Start of TASK INPUTS
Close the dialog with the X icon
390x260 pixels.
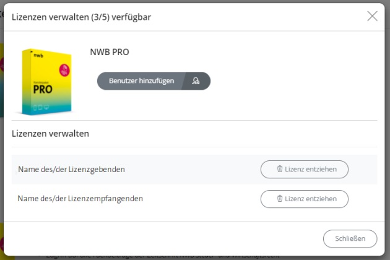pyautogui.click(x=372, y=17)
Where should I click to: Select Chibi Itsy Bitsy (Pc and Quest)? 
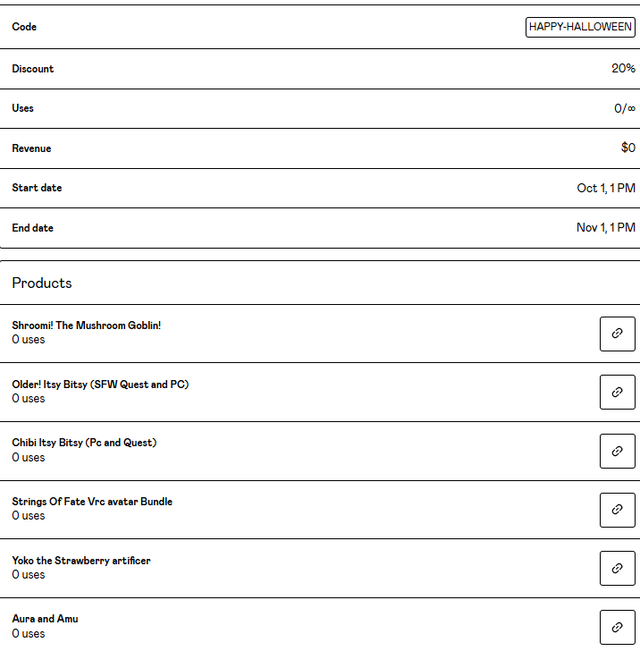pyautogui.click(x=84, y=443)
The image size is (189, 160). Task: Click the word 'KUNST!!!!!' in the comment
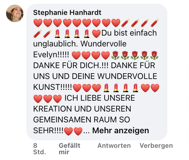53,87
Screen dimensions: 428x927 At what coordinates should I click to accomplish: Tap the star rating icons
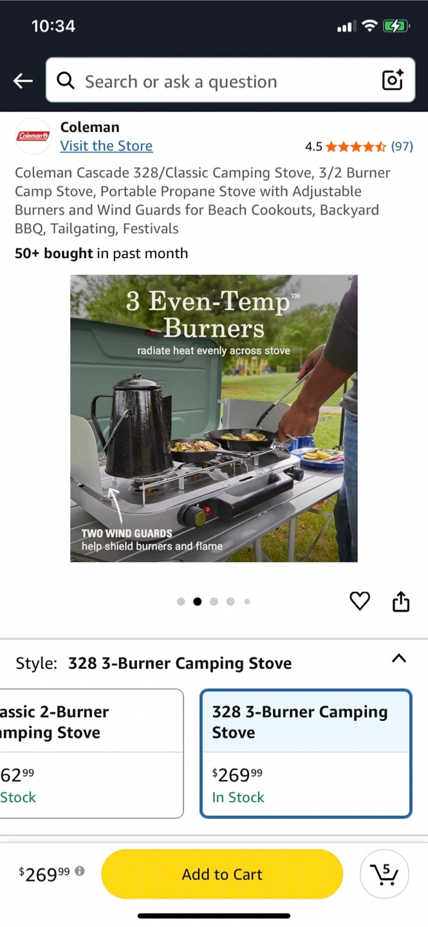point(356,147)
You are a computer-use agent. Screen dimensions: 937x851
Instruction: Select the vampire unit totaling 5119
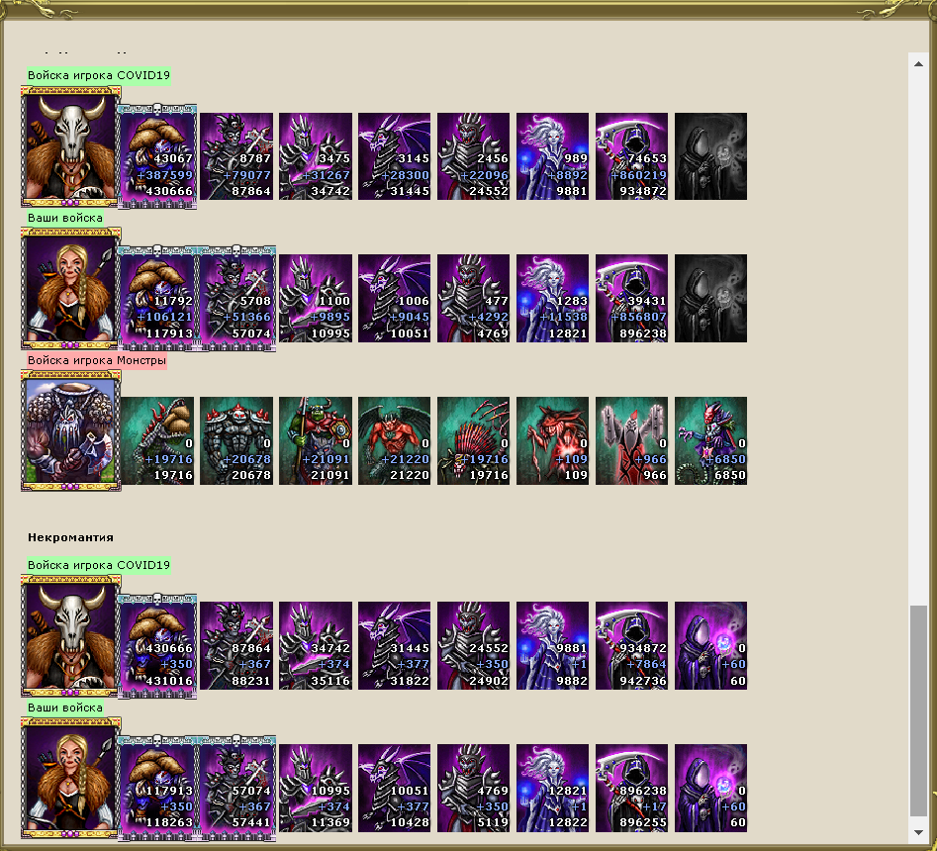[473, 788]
End of TASK INPUTS
Start of TASK INPUTS
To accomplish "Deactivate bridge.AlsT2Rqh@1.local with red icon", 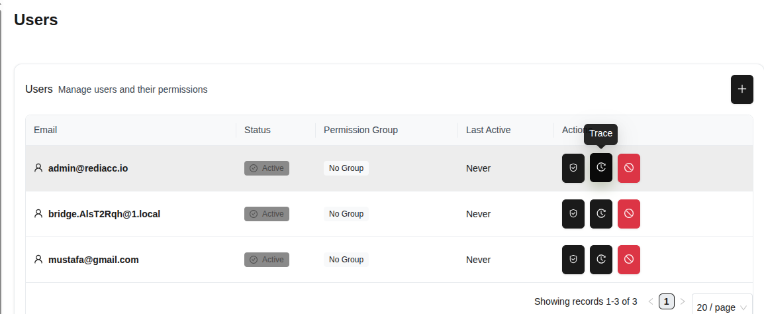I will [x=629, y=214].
End of TASK INPUTS
=== DESCRIPTION OF THE TASK ===
Which lines in the rows above contain the word "should", with case counting? Copy each of those lines in full.

=== RESULT FOR THIS EXERCISE ===
Where should I click to: Select Chibi Itsy Bitsy (Pc and Quest)? 
Screen dimensions: 428x927 At what coordinates should I click to accomplish: Tap the star rating icons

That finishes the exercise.